Targeting hippocampal amyloidogenesis with SV2A protein modulator levetiracetam

Cerebral amyloid beta (A beta) proteostasis is compromised under neuronal overexcitation, long-term neuroinflammation and brain aging. Using the animal model of LPS-induced neuroinflammation we demonstrated that treatment with levetiracetam, a specific modulator of synaptic vesicle glycoprotein SV2A, rescues abnormal synaptic vesicle (SV) fusion and neurotransmitter release, decreasing elevated hippocampal APP levels in vivo. Therapy with levetiracetam upregulates the SV2A in hippocampus and restores the level of apolipoprotein E, involved in brain A beta aggregation/clearance and resolution of inflammation. We demonstrated that oligomers of A beta(1-42) and A beta(1-40) peptides promote SV clustering, which reduces the rate and plateau level of subsequent homo-and heterotypic SNARE-mediated SV fusion. Oligomeric A beta(1-42) lowered Delta pH gradient across the vesicular membrane, thus affecting their neurotransmitter storage capacity. In contrast, monomers of A beta(1-42) and A beta(1-40) had negligible impact on studied processes.

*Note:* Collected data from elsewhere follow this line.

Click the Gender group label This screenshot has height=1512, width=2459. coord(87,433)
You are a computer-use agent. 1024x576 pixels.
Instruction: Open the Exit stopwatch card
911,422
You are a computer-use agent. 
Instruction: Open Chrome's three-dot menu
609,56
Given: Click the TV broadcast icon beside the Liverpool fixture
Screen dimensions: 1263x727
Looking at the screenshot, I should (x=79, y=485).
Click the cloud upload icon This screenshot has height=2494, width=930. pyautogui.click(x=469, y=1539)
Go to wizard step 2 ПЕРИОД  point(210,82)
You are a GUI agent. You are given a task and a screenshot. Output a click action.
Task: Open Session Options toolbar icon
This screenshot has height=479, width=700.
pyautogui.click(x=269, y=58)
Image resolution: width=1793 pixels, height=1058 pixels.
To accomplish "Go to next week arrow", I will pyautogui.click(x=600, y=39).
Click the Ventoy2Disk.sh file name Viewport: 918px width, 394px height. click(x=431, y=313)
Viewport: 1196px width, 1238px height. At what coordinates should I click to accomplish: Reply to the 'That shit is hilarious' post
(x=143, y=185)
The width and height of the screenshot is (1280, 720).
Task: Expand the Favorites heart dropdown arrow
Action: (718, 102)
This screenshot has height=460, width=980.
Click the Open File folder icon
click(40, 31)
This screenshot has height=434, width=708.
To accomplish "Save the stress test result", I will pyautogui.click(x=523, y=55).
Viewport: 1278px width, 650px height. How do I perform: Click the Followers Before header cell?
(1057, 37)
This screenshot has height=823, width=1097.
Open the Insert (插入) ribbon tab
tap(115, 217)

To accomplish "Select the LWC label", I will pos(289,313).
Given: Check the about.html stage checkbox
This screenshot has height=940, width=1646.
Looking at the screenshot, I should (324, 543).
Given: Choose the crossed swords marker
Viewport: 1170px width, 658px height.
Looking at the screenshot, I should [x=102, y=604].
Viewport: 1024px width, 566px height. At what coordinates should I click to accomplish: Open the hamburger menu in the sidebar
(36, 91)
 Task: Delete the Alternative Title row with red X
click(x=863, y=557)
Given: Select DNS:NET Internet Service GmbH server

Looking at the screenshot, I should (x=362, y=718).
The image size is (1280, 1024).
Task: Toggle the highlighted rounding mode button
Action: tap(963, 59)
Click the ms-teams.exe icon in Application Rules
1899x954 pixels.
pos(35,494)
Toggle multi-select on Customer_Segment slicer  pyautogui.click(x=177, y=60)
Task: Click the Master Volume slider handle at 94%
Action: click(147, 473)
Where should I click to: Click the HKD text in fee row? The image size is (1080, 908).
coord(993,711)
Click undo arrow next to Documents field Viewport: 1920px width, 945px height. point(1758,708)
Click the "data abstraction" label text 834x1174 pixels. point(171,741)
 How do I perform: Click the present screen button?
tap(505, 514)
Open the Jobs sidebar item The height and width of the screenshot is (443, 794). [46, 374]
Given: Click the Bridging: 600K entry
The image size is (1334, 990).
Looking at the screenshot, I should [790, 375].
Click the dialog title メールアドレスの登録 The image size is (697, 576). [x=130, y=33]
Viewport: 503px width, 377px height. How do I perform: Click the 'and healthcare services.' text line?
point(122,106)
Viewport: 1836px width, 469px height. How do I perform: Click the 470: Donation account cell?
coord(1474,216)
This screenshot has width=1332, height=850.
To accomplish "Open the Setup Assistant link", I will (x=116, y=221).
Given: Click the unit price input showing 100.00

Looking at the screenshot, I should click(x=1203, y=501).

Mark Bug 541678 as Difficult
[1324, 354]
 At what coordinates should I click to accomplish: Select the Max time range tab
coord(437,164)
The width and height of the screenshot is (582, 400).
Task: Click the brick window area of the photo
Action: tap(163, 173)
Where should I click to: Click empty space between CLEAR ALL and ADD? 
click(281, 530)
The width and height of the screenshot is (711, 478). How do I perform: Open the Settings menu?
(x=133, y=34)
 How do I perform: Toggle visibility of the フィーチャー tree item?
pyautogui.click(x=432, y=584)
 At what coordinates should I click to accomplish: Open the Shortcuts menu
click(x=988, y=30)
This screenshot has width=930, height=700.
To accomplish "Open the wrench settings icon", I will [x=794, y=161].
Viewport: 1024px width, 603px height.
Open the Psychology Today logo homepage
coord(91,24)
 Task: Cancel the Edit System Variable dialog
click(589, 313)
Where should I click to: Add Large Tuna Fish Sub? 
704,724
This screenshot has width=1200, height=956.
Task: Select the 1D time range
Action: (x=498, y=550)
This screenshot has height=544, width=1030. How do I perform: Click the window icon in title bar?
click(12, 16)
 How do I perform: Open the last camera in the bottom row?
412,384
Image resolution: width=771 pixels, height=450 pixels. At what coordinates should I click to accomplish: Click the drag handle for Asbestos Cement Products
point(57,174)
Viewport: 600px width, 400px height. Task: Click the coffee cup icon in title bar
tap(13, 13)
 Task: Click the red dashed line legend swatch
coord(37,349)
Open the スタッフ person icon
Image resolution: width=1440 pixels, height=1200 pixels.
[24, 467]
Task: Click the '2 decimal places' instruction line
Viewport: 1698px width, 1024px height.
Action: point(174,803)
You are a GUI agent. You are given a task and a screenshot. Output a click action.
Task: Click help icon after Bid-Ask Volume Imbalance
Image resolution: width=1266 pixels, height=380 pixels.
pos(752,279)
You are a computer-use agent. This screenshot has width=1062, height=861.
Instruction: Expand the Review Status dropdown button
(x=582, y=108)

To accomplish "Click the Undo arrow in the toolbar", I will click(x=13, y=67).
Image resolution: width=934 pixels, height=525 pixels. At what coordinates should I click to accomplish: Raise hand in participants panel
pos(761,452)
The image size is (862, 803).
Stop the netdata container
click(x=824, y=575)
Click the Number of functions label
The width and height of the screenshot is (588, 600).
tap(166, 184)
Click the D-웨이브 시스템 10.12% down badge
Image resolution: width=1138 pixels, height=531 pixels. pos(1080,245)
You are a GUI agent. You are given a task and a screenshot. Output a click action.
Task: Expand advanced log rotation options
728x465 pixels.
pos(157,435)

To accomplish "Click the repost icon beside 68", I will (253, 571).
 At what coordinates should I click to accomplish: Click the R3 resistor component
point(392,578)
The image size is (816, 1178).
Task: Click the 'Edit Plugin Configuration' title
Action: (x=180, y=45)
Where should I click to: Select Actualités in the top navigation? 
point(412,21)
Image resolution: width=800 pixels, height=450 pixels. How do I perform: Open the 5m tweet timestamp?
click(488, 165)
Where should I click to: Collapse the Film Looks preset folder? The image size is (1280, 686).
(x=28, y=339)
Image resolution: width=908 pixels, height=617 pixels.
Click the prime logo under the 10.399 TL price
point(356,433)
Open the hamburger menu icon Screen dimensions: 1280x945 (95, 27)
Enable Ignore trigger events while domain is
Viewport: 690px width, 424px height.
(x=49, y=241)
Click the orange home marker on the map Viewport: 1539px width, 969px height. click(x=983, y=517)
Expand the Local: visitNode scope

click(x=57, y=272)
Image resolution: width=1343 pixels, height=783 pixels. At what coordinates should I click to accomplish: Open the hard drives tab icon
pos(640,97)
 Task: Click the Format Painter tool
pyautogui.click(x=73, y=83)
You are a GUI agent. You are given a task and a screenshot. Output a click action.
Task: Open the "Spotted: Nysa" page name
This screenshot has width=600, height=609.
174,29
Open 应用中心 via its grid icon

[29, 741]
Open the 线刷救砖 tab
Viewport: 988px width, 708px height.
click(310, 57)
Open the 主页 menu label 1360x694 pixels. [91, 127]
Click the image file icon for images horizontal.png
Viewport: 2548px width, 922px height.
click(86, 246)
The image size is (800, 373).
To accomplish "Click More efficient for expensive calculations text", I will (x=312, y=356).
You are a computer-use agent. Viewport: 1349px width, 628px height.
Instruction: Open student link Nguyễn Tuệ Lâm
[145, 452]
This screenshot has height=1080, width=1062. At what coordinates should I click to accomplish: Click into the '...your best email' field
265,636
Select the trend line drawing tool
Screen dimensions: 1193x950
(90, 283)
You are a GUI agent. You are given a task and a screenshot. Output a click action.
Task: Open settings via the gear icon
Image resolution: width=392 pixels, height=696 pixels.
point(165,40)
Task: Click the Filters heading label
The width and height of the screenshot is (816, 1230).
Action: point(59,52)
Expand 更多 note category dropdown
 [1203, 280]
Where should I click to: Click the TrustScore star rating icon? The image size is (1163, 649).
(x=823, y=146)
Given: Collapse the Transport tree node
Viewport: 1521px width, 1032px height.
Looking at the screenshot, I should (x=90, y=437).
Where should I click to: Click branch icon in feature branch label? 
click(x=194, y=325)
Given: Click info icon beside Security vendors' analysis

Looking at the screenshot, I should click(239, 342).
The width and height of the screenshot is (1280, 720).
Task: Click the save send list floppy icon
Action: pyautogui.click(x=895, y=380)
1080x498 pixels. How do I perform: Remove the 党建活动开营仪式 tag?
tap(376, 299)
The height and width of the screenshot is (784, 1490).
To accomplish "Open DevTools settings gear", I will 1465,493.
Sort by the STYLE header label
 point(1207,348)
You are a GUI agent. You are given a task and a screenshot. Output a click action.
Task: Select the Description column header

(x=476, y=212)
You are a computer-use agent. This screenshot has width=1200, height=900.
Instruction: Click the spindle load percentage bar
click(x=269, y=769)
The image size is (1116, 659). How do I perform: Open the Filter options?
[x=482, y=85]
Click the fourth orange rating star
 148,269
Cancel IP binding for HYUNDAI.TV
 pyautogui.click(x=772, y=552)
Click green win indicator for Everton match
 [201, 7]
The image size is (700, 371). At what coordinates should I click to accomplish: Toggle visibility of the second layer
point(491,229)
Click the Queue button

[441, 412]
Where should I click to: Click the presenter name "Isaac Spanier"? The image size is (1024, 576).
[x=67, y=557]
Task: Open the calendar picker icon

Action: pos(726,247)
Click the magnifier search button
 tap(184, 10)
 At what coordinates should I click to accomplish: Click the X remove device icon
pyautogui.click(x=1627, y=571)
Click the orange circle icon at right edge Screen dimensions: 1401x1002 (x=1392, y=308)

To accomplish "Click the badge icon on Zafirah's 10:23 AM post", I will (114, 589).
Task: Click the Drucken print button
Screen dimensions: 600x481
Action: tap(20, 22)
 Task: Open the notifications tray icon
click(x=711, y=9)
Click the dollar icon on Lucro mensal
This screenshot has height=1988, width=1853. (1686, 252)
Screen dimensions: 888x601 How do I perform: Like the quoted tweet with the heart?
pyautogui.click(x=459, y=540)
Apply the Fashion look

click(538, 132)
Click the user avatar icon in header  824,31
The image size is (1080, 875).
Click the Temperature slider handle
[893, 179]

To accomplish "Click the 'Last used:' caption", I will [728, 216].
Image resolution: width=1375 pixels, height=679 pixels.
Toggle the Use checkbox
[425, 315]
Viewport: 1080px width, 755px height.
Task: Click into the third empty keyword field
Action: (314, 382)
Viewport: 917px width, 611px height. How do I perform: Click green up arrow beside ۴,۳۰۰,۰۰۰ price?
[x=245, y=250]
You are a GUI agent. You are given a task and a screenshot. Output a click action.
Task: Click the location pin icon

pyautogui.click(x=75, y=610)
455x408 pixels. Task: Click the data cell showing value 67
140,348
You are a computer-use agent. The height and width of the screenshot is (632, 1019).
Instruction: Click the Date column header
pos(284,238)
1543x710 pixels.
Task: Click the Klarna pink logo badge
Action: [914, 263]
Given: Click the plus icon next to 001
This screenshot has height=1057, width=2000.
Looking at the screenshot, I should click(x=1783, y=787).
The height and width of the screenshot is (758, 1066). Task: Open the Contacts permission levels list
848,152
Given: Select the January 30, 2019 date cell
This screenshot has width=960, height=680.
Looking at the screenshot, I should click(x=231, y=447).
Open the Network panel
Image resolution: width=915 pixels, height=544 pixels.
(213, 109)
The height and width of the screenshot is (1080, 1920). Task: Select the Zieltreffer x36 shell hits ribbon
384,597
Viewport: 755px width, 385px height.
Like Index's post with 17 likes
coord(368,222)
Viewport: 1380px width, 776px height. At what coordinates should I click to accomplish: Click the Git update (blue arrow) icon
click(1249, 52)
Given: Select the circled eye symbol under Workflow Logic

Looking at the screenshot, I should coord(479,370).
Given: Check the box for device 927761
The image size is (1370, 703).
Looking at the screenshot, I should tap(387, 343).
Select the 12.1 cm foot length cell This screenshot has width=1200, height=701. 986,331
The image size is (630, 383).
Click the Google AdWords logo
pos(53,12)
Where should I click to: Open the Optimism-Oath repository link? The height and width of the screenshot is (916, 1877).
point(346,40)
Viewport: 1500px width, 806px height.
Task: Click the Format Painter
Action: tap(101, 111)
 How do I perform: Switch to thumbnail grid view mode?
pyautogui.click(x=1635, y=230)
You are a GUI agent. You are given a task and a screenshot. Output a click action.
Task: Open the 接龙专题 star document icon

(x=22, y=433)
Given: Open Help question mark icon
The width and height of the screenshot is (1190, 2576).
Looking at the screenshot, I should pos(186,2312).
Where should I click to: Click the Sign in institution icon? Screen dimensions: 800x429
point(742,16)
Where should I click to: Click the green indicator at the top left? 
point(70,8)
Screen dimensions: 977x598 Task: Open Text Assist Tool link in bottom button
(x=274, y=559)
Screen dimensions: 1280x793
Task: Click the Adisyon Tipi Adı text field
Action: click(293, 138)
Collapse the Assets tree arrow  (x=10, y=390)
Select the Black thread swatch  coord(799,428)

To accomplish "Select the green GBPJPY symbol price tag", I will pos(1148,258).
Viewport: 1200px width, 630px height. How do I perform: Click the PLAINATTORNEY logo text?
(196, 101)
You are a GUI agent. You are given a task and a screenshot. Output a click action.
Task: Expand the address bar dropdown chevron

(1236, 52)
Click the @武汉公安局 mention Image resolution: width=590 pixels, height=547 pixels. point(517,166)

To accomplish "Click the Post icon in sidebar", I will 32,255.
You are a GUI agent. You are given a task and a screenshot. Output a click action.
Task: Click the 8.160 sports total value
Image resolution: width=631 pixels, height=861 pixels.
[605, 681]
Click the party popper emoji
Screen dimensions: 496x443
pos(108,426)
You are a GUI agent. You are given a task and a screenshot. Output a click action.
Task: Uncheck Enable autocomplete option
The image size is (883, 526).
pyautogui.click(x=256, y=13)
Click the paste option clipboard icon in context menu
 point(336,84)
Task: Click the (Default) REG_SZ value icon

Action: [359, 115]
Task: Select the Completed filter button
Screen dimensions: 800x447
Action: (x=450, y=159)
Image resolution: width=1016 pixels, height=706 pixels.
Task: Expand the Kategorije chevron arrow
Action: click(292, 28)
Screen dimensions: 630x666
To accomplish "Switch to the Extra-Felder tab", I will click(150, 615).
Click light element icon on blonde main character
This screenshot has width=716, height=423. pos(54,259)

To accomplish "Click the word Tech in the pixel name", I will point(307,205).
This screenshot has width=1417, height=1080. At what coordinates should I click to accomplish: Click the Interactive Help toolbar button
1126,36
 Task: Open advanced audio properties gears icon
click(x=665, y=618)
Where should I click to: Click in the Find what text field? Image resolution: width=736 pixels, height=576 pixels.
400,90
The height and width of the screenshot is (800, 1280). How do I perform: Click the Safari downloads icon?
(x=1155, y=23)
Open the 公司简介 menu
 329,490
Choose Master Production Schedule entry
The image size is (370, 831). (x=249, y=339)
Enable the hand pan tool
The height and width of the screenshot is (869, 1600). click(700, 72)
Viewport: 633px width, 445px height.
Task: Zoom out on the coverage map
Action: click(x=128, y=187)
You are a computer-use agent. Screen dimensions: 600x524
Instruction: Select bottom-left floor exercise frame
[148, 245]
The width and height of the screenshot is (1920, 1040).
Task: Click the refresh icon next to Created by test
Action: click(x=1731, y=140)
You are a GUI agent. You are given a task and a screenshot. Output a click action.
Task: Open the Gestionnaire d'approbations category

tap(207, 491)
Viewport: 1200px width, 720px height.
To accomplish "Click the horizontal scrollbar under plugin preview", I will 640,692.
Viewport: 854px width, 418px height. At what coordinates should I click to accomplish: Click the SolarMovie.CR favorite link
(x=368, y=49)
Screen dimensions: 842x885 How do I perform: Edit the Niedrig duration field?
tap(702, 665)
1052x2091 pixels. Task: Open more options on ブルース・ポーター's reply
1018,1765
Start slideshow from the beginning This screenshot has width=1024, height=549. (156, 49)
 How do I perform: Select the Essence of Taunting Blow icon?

Our data suggests that in the course of progression of neuroinflammation oligomeric forms of A beta(1-42) and A beta(1-40) can compromise the SV fusion machinery and that antiepileptic agent levetiracetam, acting on SV recycling and restricting overexcitation, is able to affect APP processing and A beta generation within the hippocampus in vivo.